Knowledge Graph Search Strategies
Overview
The knowledge graph system provides multiple sophisticated search strategies for querying entities and relationships. Each strategy is optimized for different use cases and can be combined for powerful query capabilities.
Search Strategy Types
1. Vector Search
Purpose: Find entities semantically similar to a query using vector embeddings.
How It Works:
Converts query to embedding vector
Computes cosine similarity with all entity embeddings
Returns top-k most similar entities
Use Cases:
Content discovery
Semantic similarity matching
Finding related concepts
Example:
results = await graph_store.vector_search(
query_embedding=[0.1, 0.2, 0.3, ...],
entity_type="Article",
max_results=10,
score_threshold=0.7
)
Performance: O(n) where n = number of entities with embeddings
2. Graph Structure Search
Purpose: Explore graph structure from seed entities.
How It Works:
Starts from seed entities
Traverses graph edges (BFS)
Scores by depth (closer = higher score)
Use Cases:
Relationship exploration
Network analysis
Connected entity discovery
Example:
neighbors = await graph_store.get_neighbors(
entity_id="person_1",
relation_type="KNOWS",
direction="outgoing"
)
Performance: O(b^d) where b = branching factor, d = depth
3. Hybrid Search
Purpose: Combine vector similarity with graph structure.
How It Works:
Performs vector search
Expands results with graph neighbors
Combines scores with weighted averaging
Use Cases:
Comprehensive search
Context-aware retrieval
Balanced semantic + structural results
Example:
from aiecs.application.knowledge_graph.search.hybrid_search import (
HybridSearchStrategy,
HybridSearchConfig,
SearchMode
)
strategy = HybridSearchStrategy(graph_store)

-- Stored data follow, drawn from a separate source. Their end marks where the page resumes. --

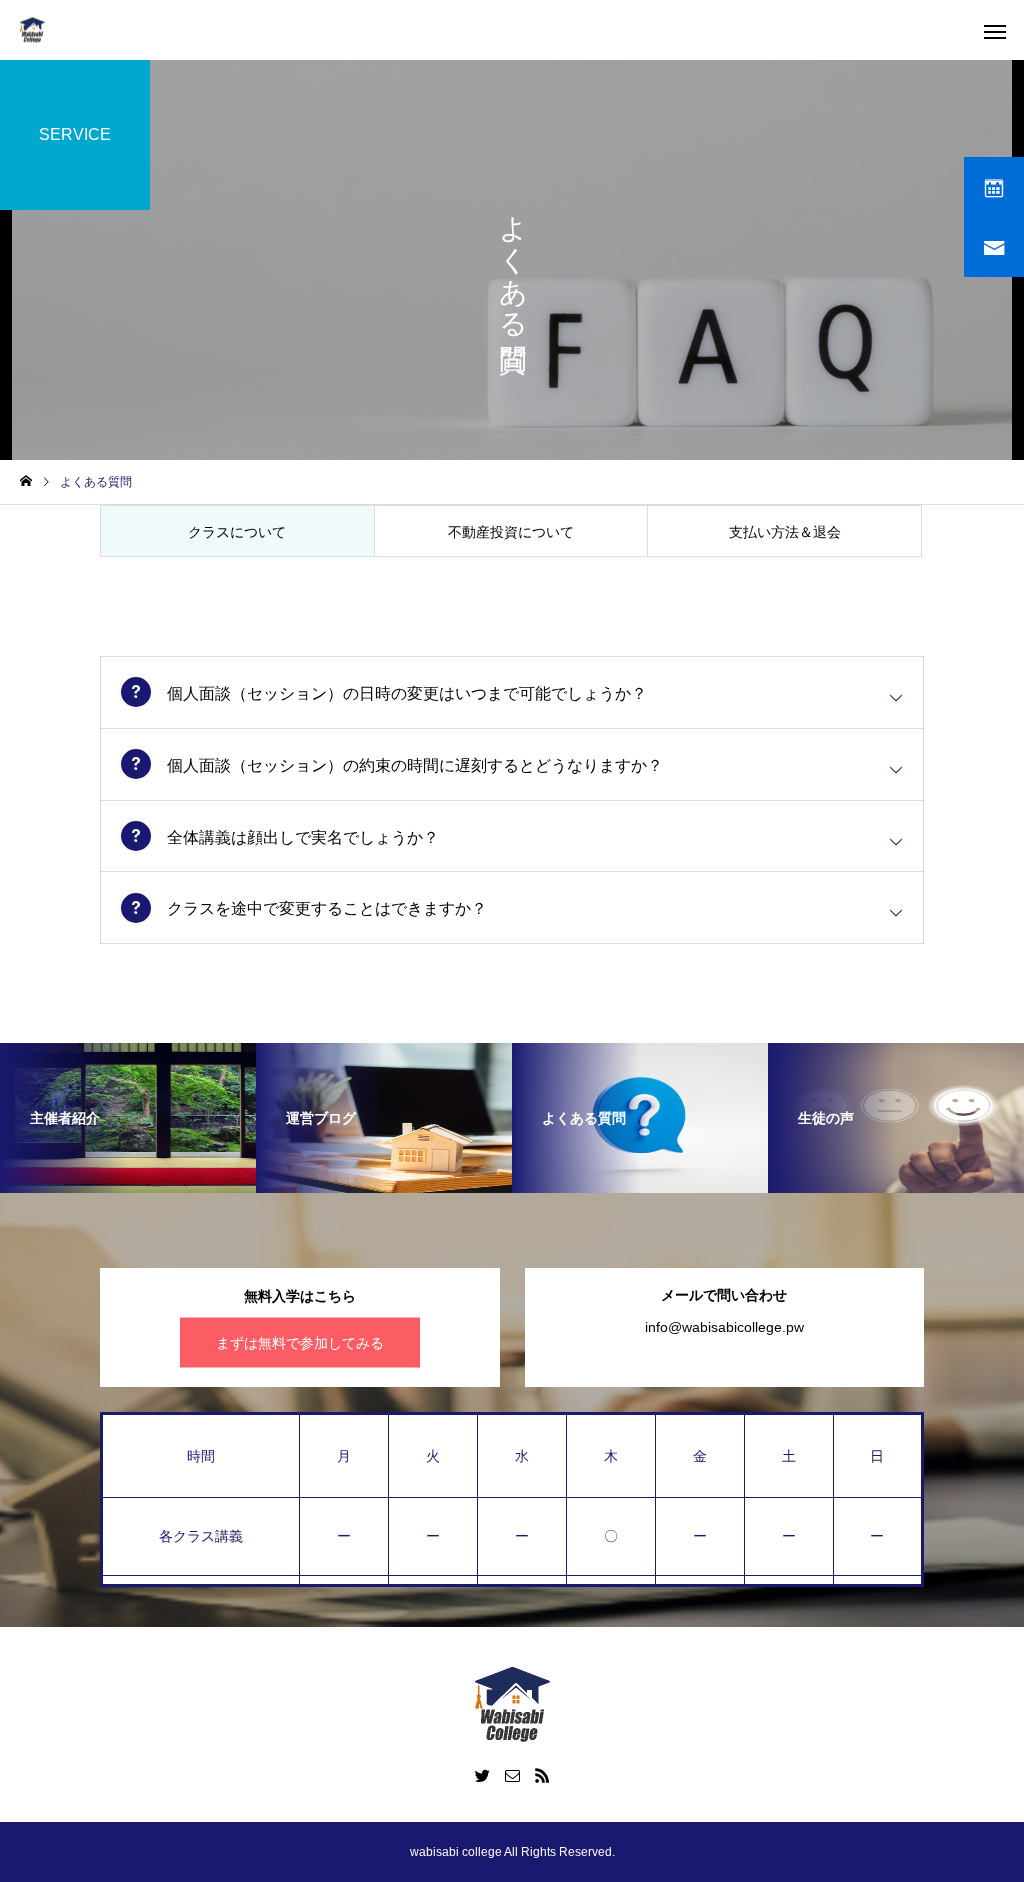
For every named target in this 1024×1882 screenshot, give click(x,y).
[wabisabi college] (32, 30)
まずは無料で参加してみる (300, 1342)
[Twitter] (482, 1775)
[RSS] (542, 1775)
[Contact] (512, 1775)
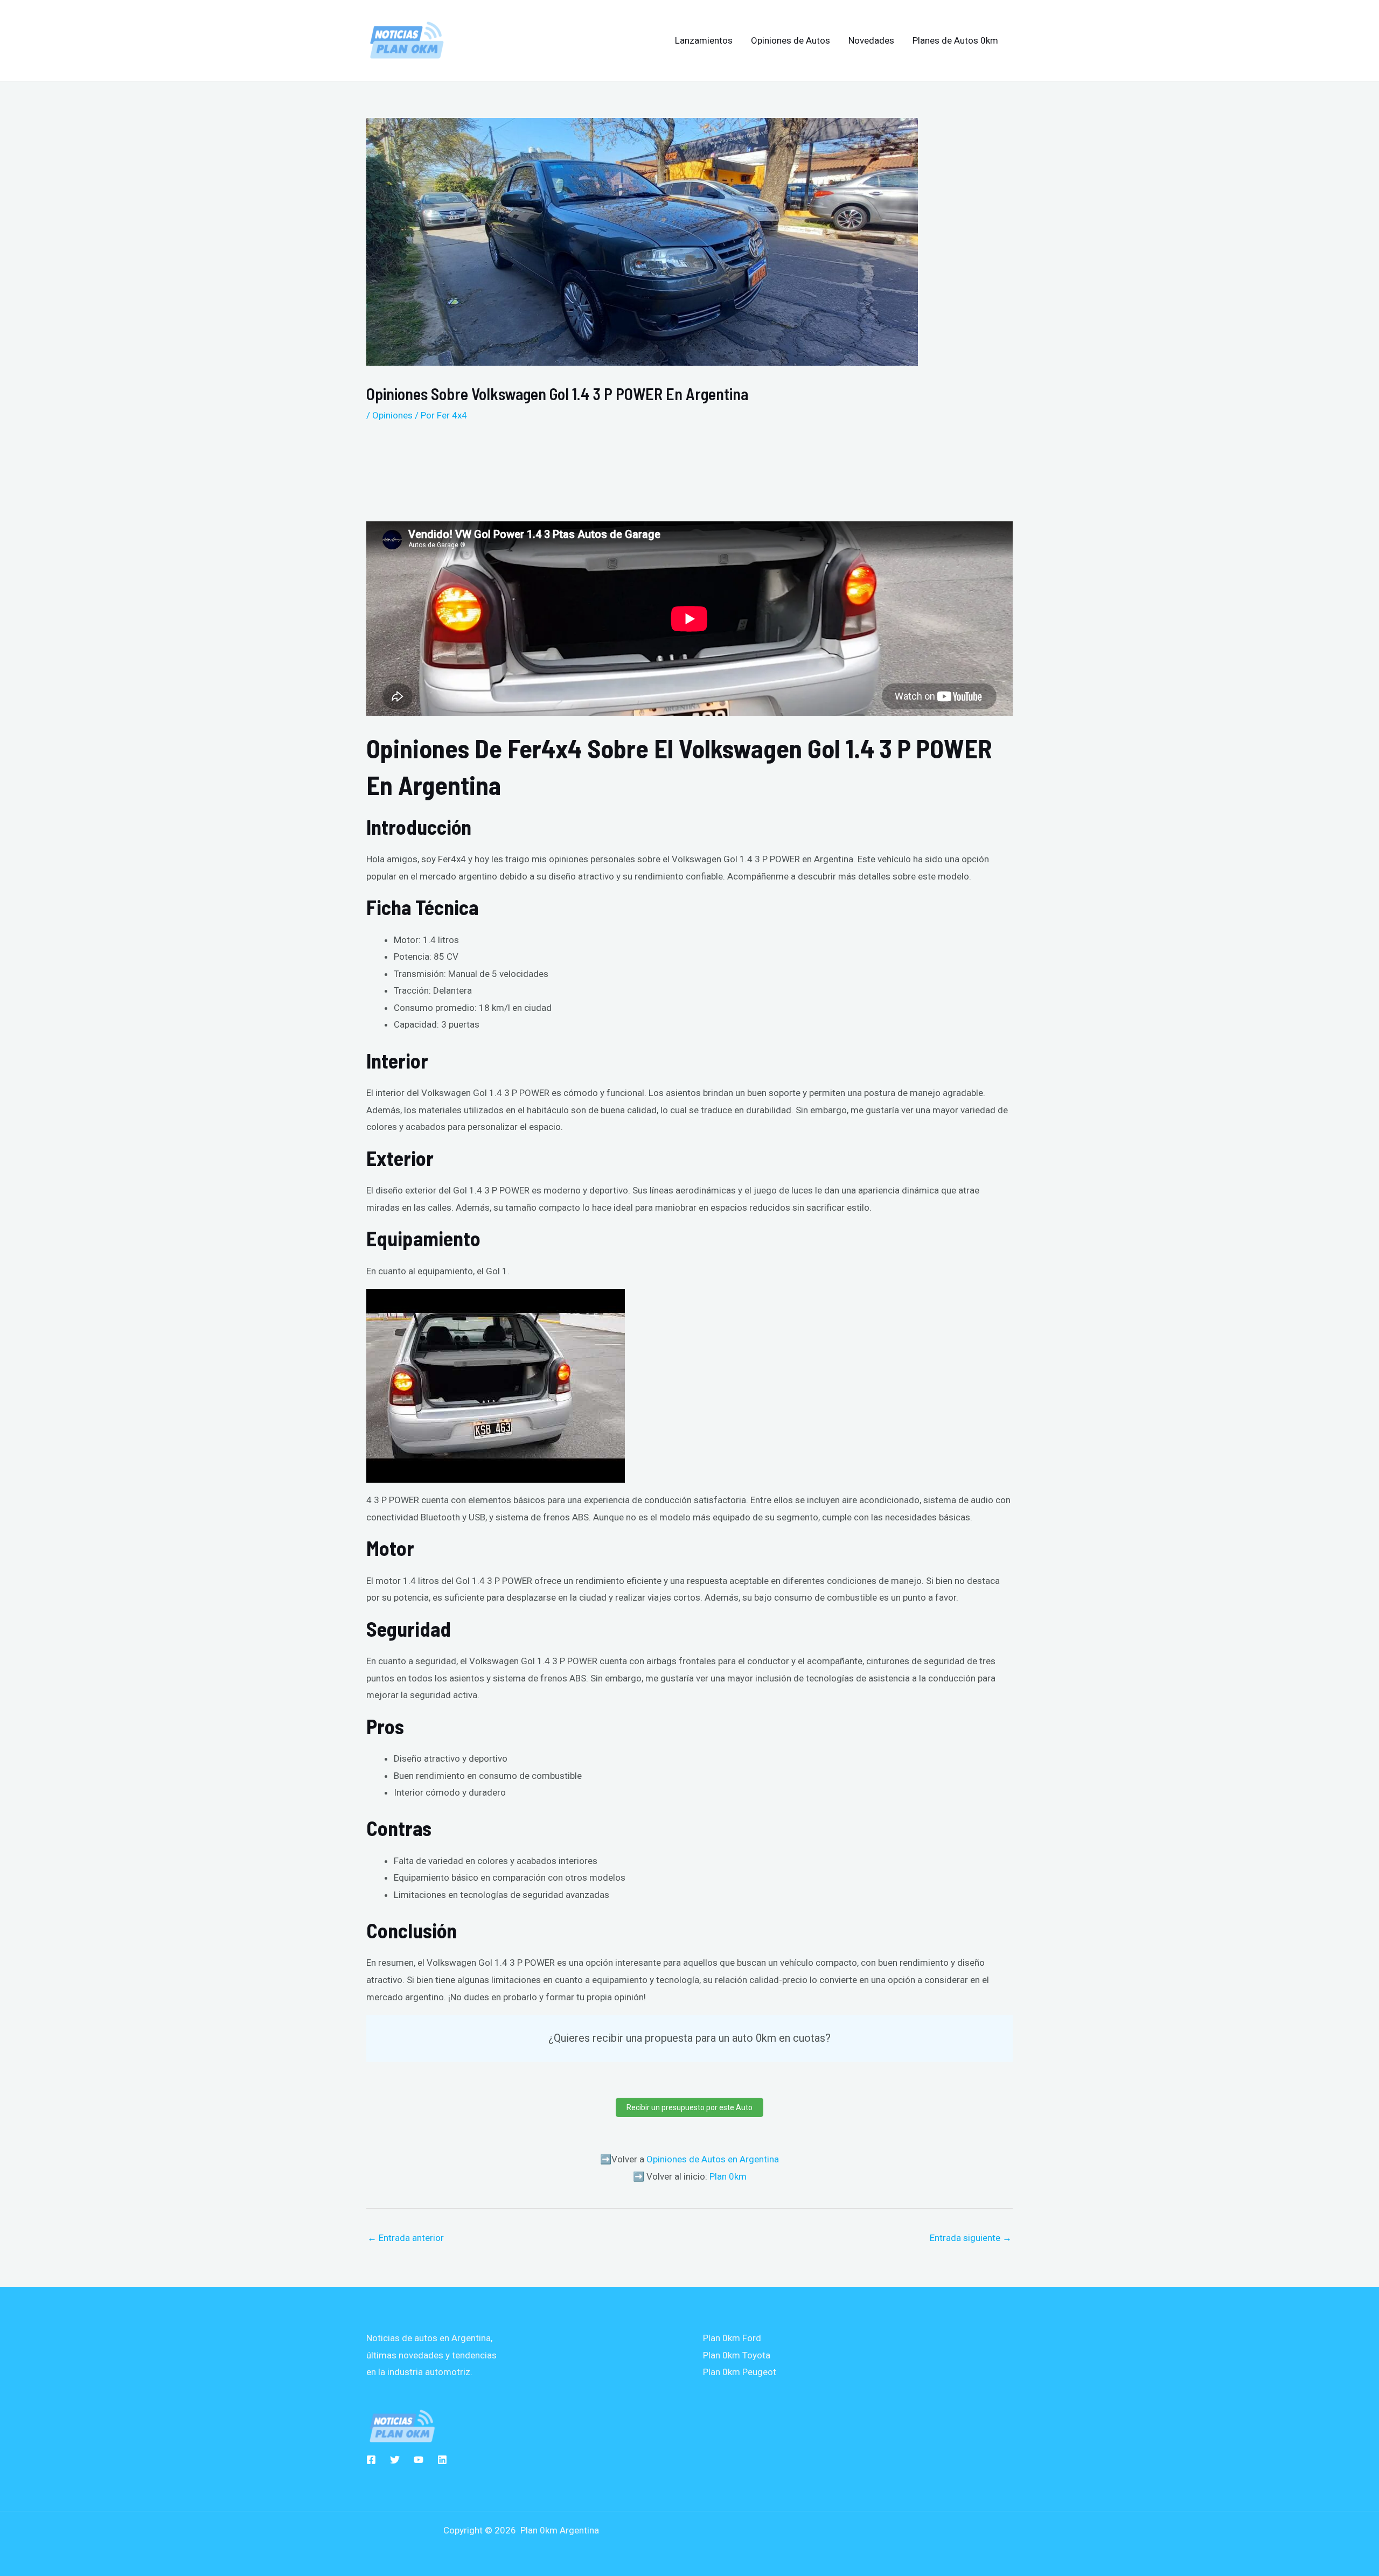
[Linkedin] (442, 2460)
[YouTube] (418, 2460)
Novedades (871, 40)
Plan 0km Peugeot (739, 2371)
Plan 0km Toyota (736, 2355)
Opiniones (392, 415)
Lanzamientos (704, 40)
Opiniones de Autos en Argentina (712, 2159)
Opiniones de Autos (790, 40)
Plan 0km (728, 2176)
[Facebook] (371, 2460)
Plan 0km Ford (732, 2338)
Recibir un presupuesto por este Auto (689, 2107)
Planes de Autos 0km (955, 40)
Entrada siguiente (971, 2237)
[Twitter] (395, 2460)
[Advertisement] (635, 467)
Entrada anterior (405, 2237)
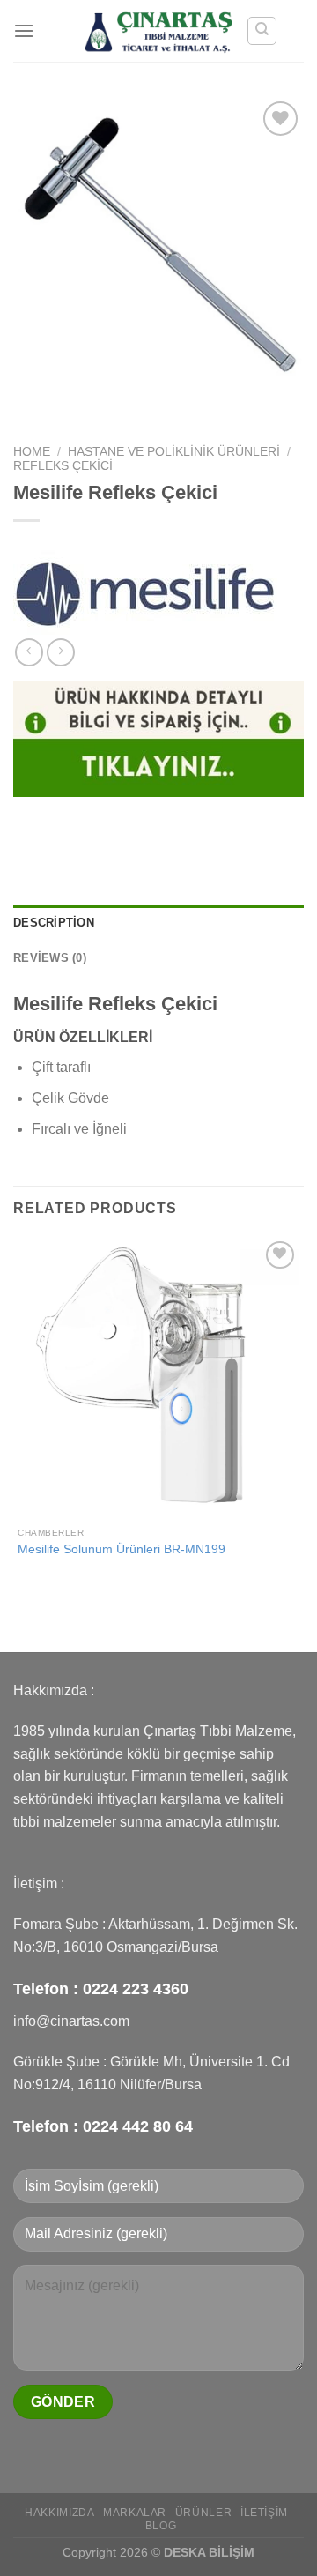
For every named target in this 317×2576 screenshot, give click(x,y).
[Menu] (23, 30)
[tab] (158, 923)
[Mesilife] (145, 594)
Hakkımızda (59, 2512)
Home (31, 451)
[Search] (261, 31)
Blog (160, 2526)
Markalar (134, 2512)
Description (53, 922)
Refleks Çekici (63, 466)
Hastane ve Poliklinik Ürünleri (174, 451)
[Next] (79, 405)
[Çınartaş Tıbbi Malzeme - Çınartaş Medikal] (159, 30)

config = HybridSearchConfig(
mode=SearchMode.HYBRID,
vector_weight=0.6,
graph_weight=0.4,
max_results=10
)
results = await strategy.search(
query_embedding=[0.1, 0.2, ...],
config=config
)
Performance: O(n + b^d) - combines vector and graph search
4. Personalized PageRank
Purpose: Find influential entities using random walk algorithm.
How It Works:
Random walk with restart at seed entities
Iterates until convergence
Ranks entities by visit frequency
Use Cases:
Influence analysis
Authority ranking
Central entity identification
Example:
from aiecs.application.knowledge_graph.retrieval.retrieval_strategies import (
PersonalizedPageRank
)
ppr = PersonalizedPageRank(graph_store)
results = await ppr.retrieve(
seed_entity_ids=["key_person"],
max_results=20,
alpha=0.15 # restart probability
)
Performance: O(iterations × edges) - typically 10-50 iterations
5. Multi-Hop Retrieval
Purpose: Discover entities within N hops from seeds.
How It Works:
Breadth-first expansion from seeds
Scores decay with hop distance
Configurable depth limit
Use Cases:
Friend-of-friend discovery
Local network exploration
Proximity-based search
Example:
from aiecs.application.knowledge_graph.retrieval.retrieval_strategies import (
MultiHopRetrieval
)
retrieval = MultiHopRetrieval(graph_store)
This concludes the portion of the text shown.